研究目的是探討骨橋蛋白（OPN）下調對胃癌細胞株MKN28和SGC7901生物學行為的影響。方法采用參考相關文獻，設計并合成OPN的小干擾RNA（siRNA），通過熒光標記測定2株細胞的轉染效率。Western印跡法檢測OPN蛋白下調情況。實時定量聚合酶鏈反應（RT-PCR）檢測siRNA對OPNmRNA的下調率及隨時間的變化。

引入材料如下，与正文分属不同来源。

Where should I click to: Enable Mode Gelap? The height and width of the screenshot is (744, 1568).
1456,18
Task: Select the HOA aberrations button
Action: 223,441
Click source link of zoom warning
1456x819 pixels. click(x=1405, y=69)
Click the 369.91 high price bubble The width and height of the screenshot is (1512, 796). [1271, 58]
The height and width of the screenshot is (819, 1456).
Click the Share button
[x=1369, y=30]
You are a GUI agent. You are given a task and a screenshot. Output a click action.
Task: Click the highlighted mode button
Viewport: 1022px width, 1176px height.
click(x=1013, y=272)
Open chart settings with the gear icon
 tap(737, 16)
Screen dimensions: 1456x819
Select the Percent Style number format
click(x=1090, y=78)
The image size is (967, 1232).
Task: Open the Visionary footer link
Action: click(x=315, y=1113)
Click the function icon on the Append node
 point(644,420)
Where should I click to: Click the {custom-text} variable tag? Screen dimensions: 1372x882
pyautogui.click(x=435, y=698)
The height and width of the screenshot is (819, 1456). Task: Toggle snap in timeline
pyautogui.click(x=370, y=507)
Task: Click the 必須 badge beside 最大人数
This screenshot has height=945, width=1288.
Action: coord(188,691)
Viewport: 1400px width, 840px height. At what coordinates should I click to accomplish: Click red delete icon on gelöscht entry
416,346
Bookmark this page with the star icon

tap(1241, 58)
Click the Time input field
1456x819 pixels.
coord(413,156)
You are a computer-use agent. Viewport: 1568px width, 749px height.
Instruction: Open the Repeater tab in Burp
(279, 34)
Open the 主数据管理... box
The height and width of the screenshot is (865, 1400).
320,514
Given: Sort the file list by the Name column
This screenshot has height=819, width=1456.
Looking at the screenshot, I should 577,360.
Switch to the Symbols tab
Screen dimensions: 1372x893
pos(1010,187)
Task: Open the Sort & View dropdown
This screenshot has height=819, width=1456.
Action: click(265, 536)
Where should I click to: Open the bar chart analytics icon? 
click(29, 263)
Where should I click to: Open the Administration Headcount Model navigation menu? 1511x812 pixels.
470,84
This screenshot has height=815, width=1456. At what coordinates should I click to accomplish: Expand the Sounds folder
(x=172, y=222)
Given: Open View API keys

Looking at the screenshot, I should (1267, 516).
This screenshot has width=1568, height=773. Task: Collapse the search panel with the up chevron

    流式細胞儀檢測轉染前、后細胞周期和凋亡變化。四甲基偶氮唑藍（MTT）法連續7d檢測OPN干擾時腫瘤細胞增殖的變化，并采用混合模型進行統計分析。Transwell實驗檢測轉染前、后細胞的運動侵襲能力并行t檢驗進行分析。結果2株細胞中OPN siRNA的轉染效率均在90％以上。干擾后2株細胞中OPN蛋白表達均下調。SGC7901細胞在siRNA轉染后72hOPN mRNA表達下降最低，達47％；MKN28細胞在siRNA轉染后48hOPN mRNA表達下降最低，達40％。OPN被干擾后，SGC7901和MKN28細胞的增殖能力明顯減弱（混合模型分析與未干擾組比較，P〈0．01）。OPN被干擾后MKN28和SGC7901細胞周期受到影響，其中SGC7901分裂期細胞比例由18．78％降至17．02％，MKN28分裂期細胞比例則由4．96％降至0．39％。2株細胞都未發現下調OPN后誘發細胞凋亡。OPN下調后2株腫瘤細胞的運動侵襲能力均下降，穿過人工基底膜的細胞數明顯減少（SGC7901：t=5．172，P〈0．01；MKN28：t=11．365，P〈0．01）。由此得出結論，siRNA能下調MKN28和SGC7901中OPN表達，OPN可能與MKN28和SGC7901細胞的增殖和運動侵襲相關。